Selma “Elif, sürekli senin çocukları sayıklıyor. Zamanlı zamansız arkadaşlarına gitmek için tutturuyor. Sizde de oluyor mu bu krizler?” Dedi. Arkadaşı, “Kendisine oyun arkadaşı arıyordur, benimkiler didişseler de birbirlerine oyun arkadaşı oluyorlar. Seninki tek çocuk ya ondandır” demişti.

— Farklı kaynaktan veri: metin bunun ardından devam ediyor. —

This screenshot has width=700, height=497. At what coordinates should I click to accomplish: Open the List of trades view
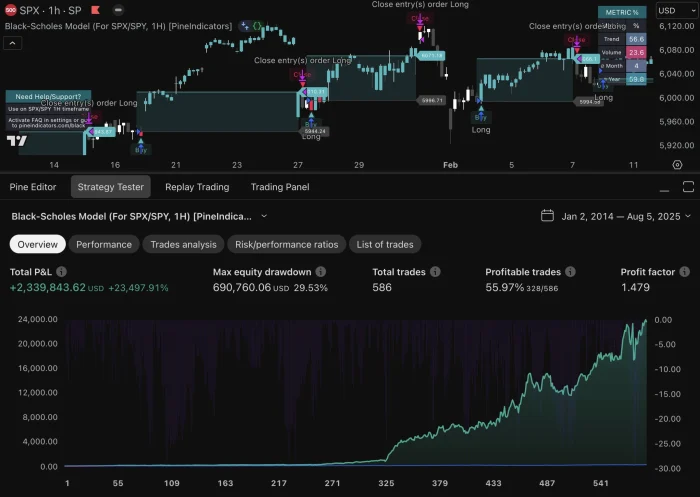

Selma, bu anı hatırlayınca bu sefer bir mutluluk duydu içinde, artık huzurluydu. Çok isteseler de kızının bir kardeşi olmamıştı. Yakın zamana kadar bu durum içini acıtmıştı. Bazen hüzünlenip ağladığı da olmuştu. Ama artık, buna nasıl tepki vereceğini biliyordu. Yakın zamanda bir seminere katılmıştı. Bu seminer, onu çok rahatlatmıştı. Önceden, yaşadıklarıyla veya yaşamadıklarıyla ilgili çok fazla soru vardı kafasında. Meraklı bir insandı Selma. Araştırırdı, işin gerçeğini bulmak için çaba sarf ederdi. Ne kadar uğraşsa da bir türlü cevabını bulamadığı soruları olurdu. Birileri anlatsa da kafasında pek oturmayan cevaplar da kalırdı.
İnsanın neyi neden yaşadığını öğrenmesi kadar konforlu bir durum yoktu herhalde. Sebebi bilmek, işin gerçeğini bilmek insanı rahatlatıyor, doğru kararlar vermesini sağlıyordu. Böylece de insanı dününden daha mutlu ve başarılı yapıyordu.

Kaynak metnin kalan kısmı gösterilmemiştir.